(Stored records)
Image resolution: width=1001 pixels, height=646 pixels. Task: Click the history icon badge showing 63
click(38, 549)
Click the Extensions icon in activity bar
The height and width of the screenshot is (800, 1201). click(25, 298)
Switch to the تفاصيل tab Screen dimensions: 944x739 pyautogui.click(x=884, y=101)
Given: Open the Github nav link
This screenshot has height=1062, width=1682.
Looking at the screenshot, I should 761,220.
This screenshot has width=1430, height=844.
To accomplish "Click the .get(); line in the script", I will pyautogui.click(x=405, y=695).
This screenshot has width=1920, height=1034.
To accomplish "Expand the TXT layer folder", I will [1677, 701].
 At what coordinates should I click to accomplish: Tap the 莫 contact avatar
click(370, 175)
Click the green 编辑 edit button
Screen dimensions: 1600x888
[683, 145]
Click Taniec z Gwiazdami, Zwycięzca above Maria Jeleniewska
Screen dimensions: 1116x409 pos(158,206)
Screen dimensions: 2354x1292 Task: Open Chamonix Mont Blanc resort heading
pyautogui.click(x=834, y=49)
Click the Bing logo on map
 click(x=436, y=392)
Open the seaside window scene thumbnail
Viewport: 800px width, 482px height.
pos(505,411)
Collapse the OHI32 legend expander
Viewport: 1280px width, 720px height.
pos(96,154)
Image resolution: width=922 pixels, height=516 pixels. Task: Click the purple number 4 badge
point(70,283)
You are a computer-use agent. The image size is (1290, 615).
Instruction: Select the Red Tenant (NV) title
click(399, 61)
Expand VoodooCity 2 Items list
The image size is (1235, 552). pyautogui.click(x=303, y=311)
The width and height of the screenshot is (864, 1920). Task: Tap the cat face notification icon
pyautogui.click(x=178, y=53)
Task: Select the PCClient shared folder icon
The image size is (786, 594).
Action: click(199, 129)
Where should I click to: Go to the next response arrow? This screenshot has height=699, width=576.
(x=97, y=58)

◆ **The problem**: Transcribe each of the records above exactly.

◆ **Answer to the problem**:
Image resolution: width=1001 pixels, height=646 pixels. Task: Click the history icon badge showing 63
click(38, 549)
Click the Extensions icon in activity bar
The height and width of the screenshot is (800, 1201). click(25, 298)
Switch to the تفاصيل tab Screen dimensions: 944x739 pyautogui.click(x=884, y=101)
Given: Open the Github nav link
This screenshot has height=1062, width=1682.
Looking at the screenshot, I should 761,220.
This screenshot has width=1430, height=844.
To accomplish "Click the .get(); line in the script", I will pyautogui.click(x=405, y=695).
This screenshot has width=1920, height=1034.
To accomplish "Expand the TXT layer folder", I will [1677, 701].
 At what coordinates should I click to accomplish: Tap the 莫 contact avatar
click(370, 175)
Click the green 编辑 edit button
Screen dimensions: 1600x888
[683, 145]
Click Taniec z Gwiazdami, Zwycięzca above Maria Jeleniewska
Screen dimensions: 1116x409 pos(158,206)
Screen dimensions: 2354x1292 Task: Open Chamonix Mont Blanc resort heading
pyautogui.click(x=834, y=49)
Click the Bing logo on map
 click(x=436, y=392)
Open the seaside window scene thumbnail
Viewport: 800px width, 482px height.
pos(505,411)
Collapse the OHI32 legend expander
Viewport: 1280px width, 720px height.
pos(96,154)
Image resolution: width=922 pixels, height=516 pixels. Task: Click the purple number 4 badge
point(70,283)
You are a computer-use agent. The image size is (1290, 615).
Instruction: Select the Red Tenant (NV) title
click(399, 61)
Expand VoodooCity 2 Items list
The image size is (1235, 552). pyautogui.click(x=303, y=311)
The width and height of the screenshot is (864, 1920). Task: Tap the cat face notification icon
pyautogui.click(x=178, y=53)
Task: Select the PCClient shared folder icon
The image size is (786, 594).
Action: click(199, 129)
Where should I click to: Go to the next response arrow? This screenshot has height=699, width=576.
(x=97, y=58)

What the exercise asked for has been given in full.